My wife has the Galaxy with her in the USA while she's visiting her family, but I'll be selling it when she gets back. No way would I sell the Ipad3.


----------



## RSpears (Jun 23, 2012)

I wanted a tablet to show my portfolio when I meet potential clients, and wasn't sure which one to get.  I got the iPad more for the 'style' factor than anything else.  After using it for the last 4 months, one of the big pluses that I like is the photography related apps that I've found and use.  All my wedding contracts and model releases are done on my iPad.  Don't know if the apps are available on android platform or not, but I've been very happy with my choice, and I think the style factor is important.


----------



## user3977 (Jun 28, 2012)

what size ipads does everyone get? i have a 32g ipad 2 for wife and it is full of apps / movies / photos. im thinking just a 16g ipad 3 should work not like i will dump my entire hdd onto it


----------



## BXPhoto (Jun 29, 2012)

I recommend the 32gb.
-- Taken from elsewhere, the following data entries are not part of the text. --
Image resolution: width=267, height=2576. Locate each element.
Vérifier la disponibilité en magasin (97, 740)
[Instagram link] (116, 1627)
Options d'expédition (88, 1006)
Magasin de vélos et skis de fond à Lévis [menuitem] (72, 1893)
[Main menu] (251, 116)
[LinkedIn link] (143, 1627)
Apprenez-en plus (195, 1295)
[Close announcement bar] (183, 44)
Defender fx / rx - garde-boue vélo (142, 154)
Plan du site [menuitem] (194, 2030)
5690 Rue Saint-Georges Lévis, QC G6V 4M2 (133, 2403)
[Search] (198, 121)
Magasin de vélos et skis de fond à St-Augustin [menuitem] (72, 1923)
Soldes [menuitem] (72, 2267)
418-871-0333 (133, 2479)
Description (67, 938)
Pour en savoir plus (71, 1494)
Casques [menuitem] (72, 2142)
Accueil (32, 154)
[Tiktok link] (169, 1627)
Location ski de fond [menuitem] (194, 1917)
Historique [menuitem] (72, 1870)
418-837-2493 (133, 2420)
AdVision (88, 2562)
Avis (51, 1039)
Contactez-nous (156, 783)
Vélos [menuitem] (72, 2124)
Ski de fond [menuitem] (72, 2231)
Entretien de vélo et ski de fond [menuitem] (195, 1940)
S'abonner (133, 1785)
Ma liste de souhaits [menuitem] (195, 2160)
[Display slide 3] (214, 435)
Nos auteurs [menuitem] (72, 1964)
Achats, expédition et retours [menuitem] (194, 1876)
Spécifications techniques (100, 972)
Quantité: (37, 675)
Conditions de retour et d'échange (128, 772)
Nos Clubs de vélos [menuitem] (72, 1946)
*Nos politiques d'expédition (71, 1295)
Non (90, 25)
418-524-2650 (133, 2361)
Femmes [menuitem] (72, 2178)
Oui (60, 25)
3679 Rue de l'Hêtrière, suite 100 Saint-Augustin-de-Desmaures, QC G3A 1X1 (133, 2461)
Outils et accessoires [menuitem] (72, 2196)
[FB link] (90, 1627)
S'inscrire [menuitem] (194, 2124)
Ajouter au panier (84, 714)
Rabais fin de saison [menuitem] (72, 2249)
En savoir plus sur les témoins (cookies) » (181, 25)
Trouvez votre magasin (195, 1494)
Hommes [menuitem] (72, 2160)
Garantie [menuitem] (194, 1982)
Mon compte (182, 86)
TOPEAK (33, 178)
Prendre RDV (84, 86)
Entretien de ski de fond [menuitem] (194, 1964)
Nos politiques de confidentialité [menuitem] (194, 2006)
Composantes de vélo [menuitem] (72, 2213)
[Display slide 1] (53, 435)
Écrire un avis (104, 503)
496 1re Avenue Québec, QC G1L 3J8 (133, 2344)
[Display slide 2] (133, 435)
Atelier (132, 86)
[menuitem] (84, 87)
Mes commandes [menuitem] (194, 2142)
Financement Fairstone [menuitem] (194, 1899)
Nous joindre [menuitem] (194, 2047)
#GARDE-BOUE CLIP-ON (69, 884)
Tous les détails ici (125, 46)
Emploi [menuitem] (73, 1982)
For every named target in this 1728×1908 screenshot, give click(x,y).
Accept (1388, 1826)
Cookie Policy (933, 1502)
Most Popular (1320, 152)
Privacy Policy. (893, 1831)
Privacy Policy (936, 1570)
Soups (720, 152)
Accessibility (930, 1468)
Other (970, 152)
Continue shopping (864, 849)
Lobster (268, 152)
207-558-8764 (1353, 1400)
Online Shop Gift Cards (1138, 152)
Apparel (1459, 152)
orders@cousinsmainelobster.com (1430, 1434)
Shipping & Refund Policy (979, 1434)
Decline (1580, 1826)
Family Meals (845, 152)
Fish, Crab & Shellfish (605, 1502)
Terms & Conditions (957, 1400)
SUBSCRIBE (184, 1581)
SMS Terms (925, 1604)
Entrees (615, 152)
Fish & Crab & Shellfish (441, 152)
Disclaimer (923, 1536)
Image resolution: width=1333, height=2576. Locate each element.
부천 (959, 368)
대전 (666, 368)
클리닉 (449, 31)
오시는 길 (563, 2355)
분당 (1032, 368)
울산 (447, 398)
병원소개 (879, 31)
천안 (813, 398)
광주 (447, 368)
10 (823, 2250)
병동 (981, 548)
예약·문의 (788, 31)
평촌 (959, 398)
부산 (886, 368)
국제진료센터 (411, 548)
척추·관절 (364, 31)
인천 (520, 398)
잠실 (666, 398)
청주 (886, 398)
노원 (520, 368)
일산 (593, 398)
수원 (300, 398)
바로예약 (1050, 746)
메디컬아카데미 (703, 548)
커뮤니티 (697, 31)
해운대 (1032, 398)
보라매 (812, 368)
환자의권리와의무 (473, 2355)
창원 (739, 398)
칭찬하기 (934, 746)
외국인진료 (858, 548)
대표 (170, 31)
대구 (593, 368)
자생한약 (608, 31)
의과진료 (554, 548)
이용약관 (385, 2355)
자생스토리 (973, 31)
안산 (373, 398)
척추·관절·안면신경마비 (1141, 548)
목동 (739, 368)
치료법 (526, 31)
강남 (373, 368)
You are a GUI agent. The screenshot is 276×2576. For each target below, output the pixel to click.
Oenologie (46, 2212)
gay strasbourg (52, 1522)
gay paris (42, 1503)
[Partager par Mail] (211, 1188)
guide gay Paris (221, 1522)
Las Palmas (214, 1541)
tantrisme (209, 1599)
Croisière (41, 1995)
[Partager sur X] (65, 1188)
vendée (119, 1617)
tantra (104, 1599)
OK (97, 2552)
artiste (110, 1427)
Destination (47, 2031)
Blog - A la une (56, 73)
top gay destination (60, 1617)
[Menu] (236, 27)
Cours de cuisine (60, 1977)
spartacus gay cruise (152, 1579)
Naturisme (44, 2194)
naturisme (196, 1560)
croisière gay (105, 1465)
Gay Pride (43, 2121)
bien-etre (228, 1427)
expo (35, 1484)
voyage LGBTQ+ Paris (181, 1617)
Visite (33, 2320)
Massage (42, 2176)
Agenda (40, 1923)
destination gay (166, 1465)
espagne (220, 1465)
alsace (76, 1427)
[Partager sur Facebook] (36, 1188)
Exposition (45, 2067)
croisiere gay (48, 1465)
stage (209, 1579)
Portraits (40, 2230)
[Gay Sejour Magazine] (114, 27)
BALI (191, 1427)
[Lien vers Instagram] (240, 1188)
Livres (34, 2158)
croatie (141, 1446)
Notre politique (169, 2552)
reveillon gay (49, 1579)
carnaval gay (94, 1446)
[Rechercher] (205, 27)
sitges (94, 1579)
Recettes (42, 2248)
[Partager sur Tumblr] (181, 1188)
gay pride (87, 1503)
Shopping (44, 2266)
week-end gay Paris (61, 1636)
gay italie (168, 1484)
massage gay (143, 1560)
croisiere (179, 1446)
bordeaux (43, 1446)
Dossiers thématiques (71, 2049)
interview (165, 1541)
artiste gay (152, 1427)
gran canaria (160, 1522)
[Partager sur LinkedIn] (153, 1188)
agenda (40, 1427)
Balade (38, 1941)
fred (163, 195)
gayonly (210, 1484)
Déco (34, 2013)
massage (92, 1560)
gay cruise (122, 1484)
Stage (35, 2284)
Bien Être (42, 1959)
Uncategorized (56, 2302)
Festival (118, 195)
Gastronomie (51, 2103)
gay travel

The increased resolution of your images,apps, games etc all take up a lot more space. Check out the forums on macrumors.com to read all about how people use/setup their iPads.


----------



## BXPhoto (Jul 1, 2012)

BTW an update to the Samsung Galaxy's Tabs being blocked by Apple's law suit.

Apple Wins Injunction Barring U.S. Sales of Samsung Galaxy Nexus Phone - Mac Rumors


----------



## Sw1tchFX (Jul 1, 2012)

Here's another vote for the iPad, the main difference you're going to find between the iPad 1/2 and the iPad 3, is that the iPad 3 has a much higher color gamut on the monitor. It is so obvious that color looks almost completely different on them if you look at the images side-by-side. My olde iPad had trouble with violets, it would display blues instead. Now the new iPad 3 is close enough with my monitor a home that the difference is negligible.The difference is so stark, that I recommend if you're going to be using an iPad to display photos do not get an iPad 1 or 2.And as said before, just skip the android sh*t altogether. All your clients will know how to use an iPad, because most likely they're all using iPhones themselves.


----------



## TheBiles (Jul 1, 2012)

BXPhoto said:


> BTW an update to the Samsung Galaxy's Tabs being blocked by Apple's law suit.
> 
> Apple Wins Injunction Barring U.S. Sales of Samsung Galaxy Nexus Phone - Mac Rumors


 
Typical Apple patent trolling. Also, only imports have been temporarily blocked. Nothing is stopping the current stock from being sold. 

Personally, I will be getting the new Nexus 7 tablet from Google. It's only $200, and the hardware is better than the majority of $500 tablets on the market now. I also like being able to fit it in my pocket. 

Sent from my Transformer Prime TF201


----------